[Collected data entries]
%%

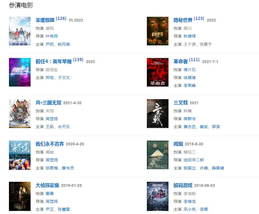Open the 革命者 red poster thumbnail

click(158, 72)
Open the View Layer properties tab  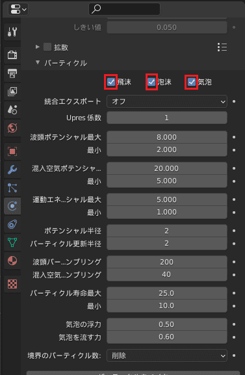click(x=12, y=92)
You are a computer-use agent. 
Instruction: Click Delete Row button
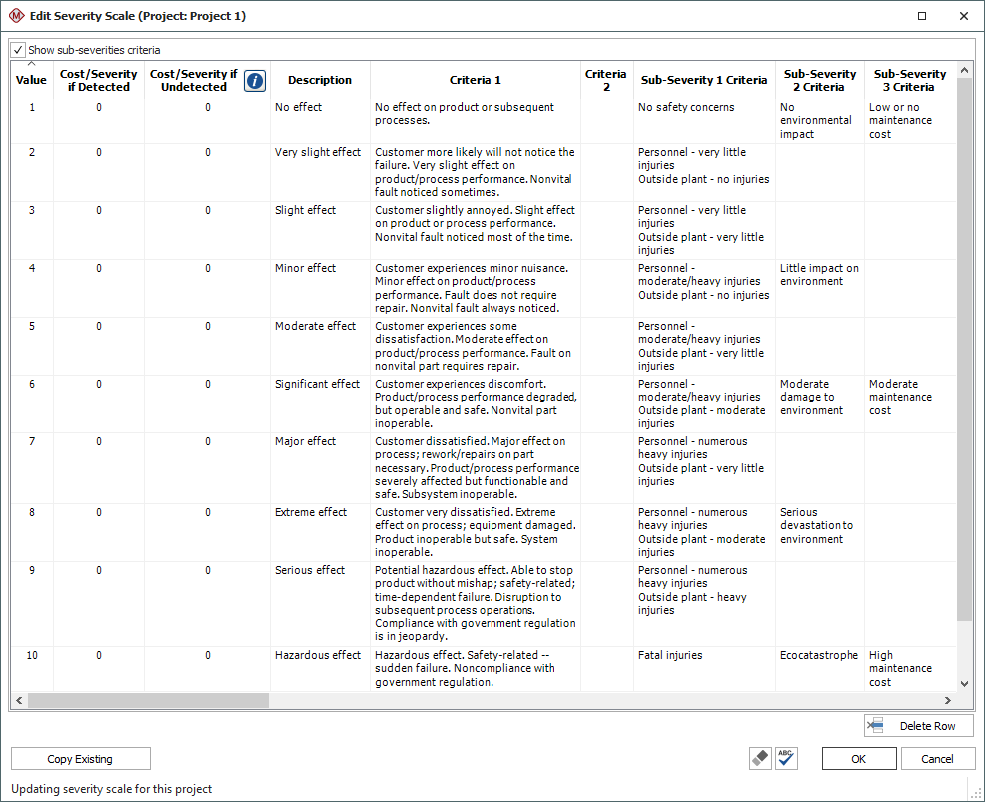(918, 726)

%%
%%

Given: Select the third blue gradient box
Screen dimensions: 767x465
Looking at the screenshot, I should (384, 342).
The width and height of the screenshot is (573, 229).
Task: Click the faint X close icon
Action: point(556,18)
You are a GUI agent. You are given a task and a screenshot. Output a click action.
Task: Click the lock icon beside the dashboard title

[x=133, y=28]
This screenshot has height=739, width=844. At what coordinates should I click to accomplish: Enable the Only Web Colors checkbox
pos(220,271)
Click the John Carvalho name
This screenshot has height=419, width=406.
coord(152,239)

%%
%%

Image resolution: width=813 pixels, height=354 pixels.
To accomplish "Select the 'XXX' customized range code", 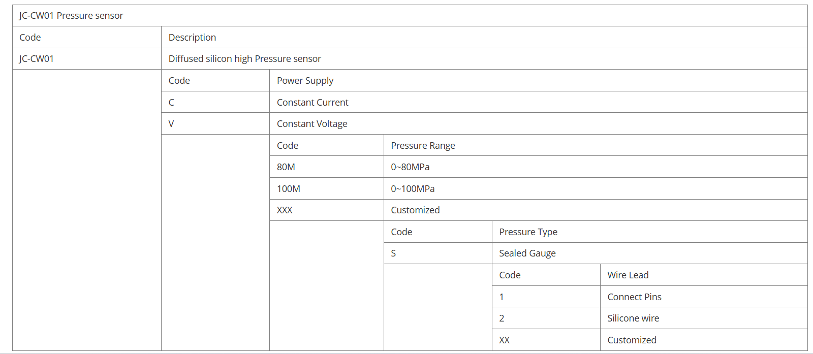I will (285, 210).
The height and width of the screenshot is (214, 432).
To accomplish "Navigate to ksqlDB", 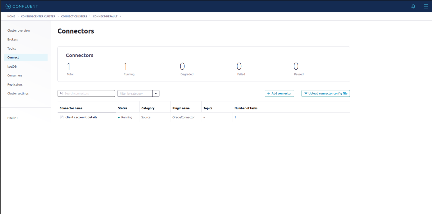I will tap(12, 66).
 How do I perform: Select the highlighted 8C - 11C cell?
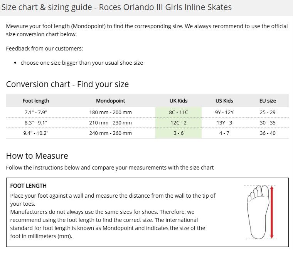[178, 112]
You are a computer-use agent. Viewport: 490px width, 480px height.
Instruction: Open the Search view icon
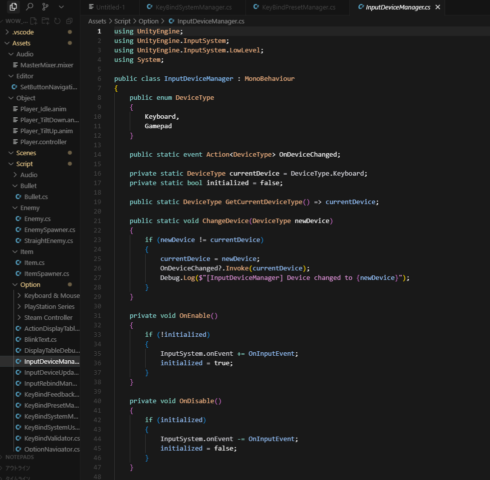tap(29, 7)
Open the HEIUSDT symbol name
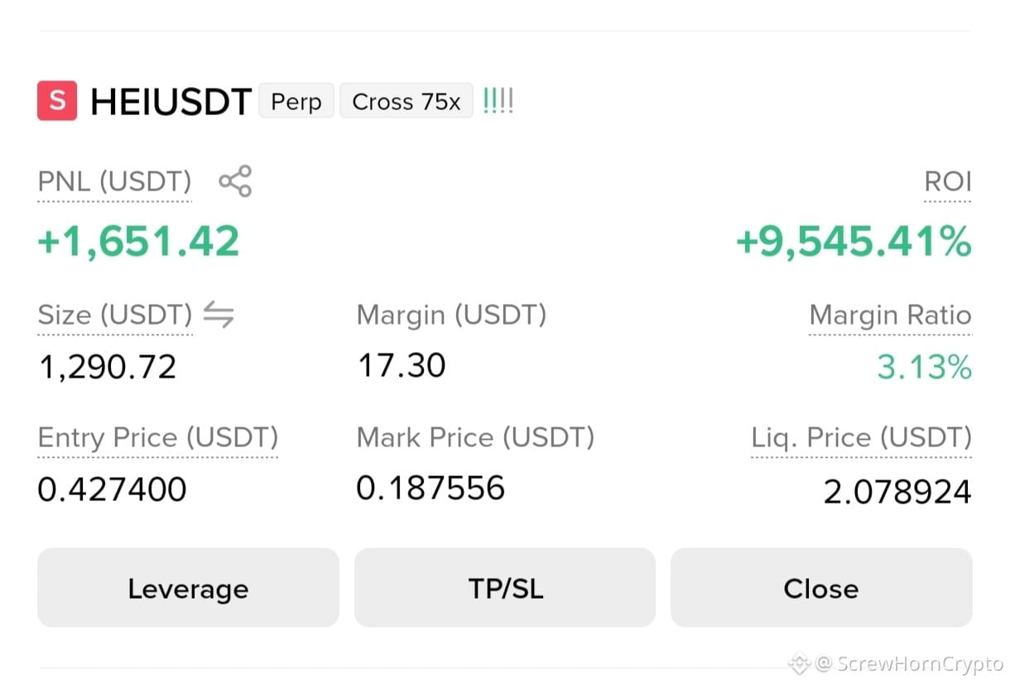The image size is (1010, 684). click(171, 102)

%%

§ REQUIRED ACTION
A single number is expected: the count of lines in the entries that carry the string "computer".

§ EXPECTED ANSWER
2